AIM OF THE EXERCISE
How many of the lines below contain the word "menu"? Case counts. Give only the number.

=== THE RECORDS ===

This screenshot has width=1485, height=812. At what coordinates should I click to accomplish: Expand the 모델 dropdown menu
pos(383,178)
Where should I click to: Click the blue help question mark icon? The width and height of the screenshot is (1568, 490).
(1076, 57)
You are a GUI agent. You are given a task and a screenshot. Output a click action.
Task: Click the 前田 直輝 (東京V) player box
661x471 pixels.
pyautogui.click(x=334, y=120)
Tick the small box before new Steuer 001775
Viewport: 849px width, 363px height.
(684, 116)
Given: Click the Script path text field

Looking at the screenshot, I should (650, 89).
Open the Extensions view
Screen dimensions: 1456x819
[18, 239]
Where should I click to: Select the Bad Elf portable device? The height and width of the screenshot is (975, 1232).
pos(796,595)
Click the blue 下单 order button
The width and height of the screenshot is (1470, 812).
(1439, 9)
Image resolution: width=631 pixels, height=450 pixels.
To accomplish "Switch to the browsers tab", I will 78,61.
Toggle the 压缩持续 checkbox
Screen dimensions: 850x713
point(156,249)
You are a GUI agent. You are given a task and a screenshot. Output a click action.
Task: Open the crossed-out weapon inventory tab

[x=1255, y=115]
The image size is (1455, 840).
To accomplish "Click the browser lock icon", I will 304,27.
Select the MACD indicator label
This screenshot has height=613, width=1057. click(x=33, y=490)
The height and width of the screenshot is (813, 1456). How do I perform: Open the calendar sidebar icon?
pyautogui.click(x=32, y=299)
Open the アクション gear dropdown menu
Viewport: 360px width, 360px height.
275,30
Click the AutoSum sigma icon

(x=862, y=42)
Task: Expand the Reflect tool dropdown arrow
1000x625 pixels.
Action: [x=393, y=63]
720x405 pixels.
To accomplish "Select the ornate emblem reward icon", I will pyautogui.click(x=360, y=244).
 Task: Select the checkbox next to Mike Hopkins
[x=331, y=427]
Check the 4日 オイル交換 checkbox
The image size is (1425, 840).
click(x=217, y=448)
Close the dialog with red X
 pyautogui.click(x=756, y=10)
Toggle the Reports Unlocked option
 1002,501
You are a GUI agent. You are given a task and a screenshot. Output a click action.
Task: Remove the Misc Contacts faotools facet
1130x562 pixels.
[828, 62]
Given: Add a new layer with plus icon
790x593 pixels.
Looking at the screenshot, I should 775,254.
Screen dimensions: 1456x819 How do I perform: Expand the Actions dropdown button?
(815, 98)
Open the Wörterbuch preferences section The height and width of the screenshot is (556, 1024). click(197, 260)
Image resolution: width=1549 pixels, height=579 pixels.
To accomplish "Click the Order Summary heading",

===

THE RESPONSE
2